Notes from the discussion:
“Thus, HST remains the most effective method in improvement of rate of force development. On the other hand, SMT led to enhanced neuromuscular activation, independent from the order of the training interventions and thereby may prevent or compensate the reduction in neuromuscular activation caused by the HST”
“Enhanced neuromuscular activation caused by SMT may improve rate of force development at a low level of performance. Looking at the changes in rate of force development, SMT may be a helpful tool at the beginning of a strength training intervention. SMT may also be of advantage in training of rate of force development, if training with highest loads is not indicated as for example during early adolescence or rehabilitation of acute injury.”
“oncerning maximum isometric strength, both training interventions led to comparable gain at the beginning of the training period [, ]. While the HST further enhanced maximum isometric strength when it was performed after the SMT, SMT performed after the HST even reduced maximum isometric strength.
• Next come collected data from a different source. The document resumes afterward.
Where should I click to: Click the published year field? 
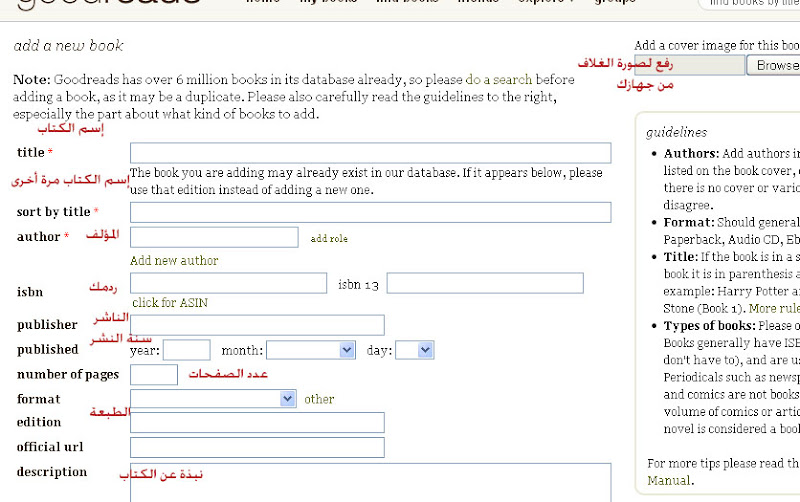pyautogui.click(x=186, y=350)
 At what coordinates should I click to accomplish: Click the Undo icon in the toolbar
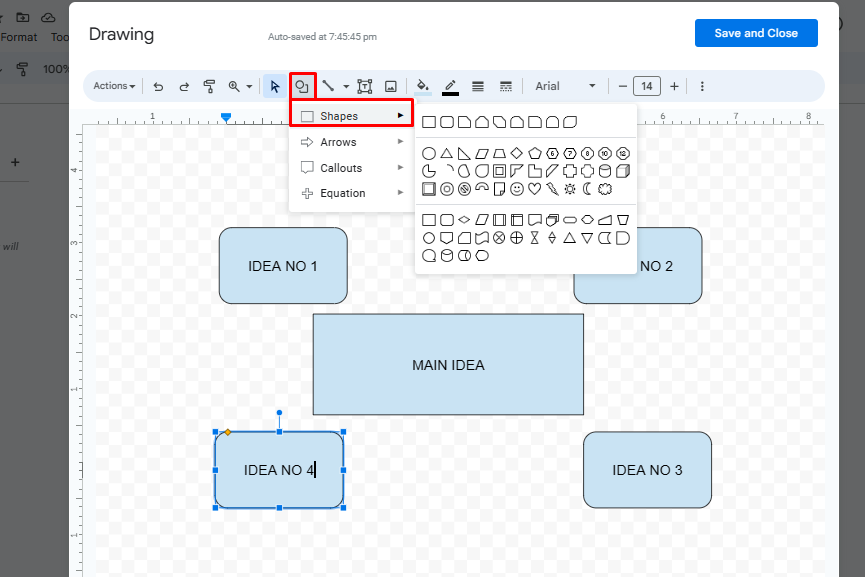point(158,87)
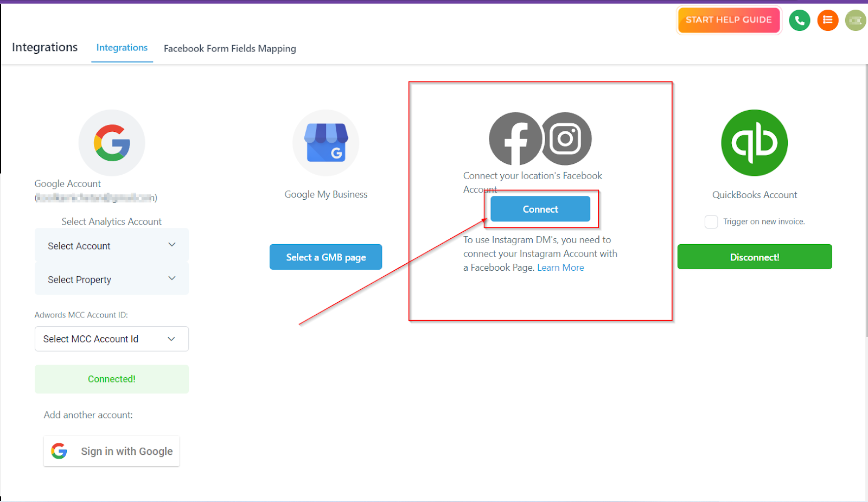The height and width of the screenshot is (502, 868).
Task: Open the orange list menu icon
Action: [828, 21]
That means that SMT may even counteract the purpose of strength training, when it is performed after HST. SMT may only be of benefit for maximum isometric strength, when starting from a lower level of performance. This should be kept in mind for training athletes at a high level of strength and power.”
“Nevertheless, SMT may only be in advance, when it is performed at first. Considering maximum isometric strength, the gain in neuromuscular activation caused by SMT does not compensate for the disadvantages of the low contractile intensity during this training, because the gain in neuromuscular activation after the SMT does not provide enough mechanical output during maximum isometric strength. Moreover, a high loading intensity is needed to hold or enhance a higher level of maximum isometric strength”
Bottom Line: Newspaper writers and balance proponents love to take data and skew it to meet their own needs.